[英]SQL Query validation failure on GCP BigQuery with github_repos dataset
I would like to get a list all unique repositories on GutHub by using the following command:我想使用以下命令获取 GutHub 上所有唯一存储库的列表:
SELECT DISTINCT repo_name FROM `bigquery-public-data.github_repos.commits`
However I get the following error:但是我收到以下错误:
Column repo_name of type ARRAY cannot be used in SELECT DISTINCT at [1:17]
ARRAY 类型的列 repo_name 不能在 [1:17] 的 SELECT DISTINCT 中使用
In the schema it says repo_name is of type STRING, what am I doing wrong?在它说 repo_name 是 STRING 类型的架构中,我做错了什么?

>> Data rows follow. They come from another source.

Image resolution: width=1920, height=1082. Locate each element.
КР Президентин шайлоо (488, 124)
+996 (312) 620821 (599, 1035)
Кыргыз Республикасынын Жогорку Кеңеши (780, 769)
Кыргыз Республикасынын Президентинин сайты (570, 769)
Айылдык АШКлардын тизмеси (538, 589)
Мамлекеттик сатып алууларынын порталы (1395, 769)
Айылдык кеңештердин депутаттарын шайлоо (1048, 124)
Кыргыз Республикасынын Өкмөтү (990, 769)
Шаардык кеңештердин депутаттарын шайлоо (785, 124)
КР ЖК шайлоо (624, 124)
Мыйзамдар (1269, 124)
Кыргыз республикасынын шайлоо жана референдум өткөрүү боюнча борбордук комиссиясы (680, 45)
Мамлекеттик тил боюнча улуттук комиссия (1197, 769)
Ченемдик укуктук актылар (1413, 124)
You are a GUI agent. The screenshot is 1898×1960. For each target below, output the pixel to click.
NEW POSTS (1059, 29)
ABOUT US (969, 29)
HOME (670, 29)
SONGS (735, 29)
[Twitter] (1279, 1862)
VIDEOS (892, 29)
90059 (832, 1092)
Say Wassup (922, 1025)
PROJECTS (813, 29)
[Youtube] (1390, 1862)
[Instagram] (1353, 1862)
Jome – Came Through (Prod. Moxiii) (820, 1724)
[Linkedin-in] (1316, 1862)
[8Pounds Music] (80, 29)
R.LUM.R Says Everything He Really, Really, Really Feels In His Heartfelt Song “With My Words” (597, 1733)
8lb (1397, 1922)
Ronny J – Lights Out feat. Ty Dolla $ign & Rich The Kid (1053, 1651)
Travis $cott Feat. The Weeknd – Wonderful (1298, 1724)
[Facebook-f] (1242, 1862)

repo_name is defined as a "string" with mode "repeated" in the table schema which roughly means an ARRAY of STRING in BigQuery. repo_name 在表架构中被定义为模式为“重复”的“字符串”,这大致意味着 BigQuery 中的字符串数组。
https://cloud.google.com/bigquery/docs/nested-repeated https://cloud.google.com/bigquery/docs/nested-repeated
What does REPEATED field in Google Bigquery mean? Google Bigquery 中的 REPEATED 字段是什么意思?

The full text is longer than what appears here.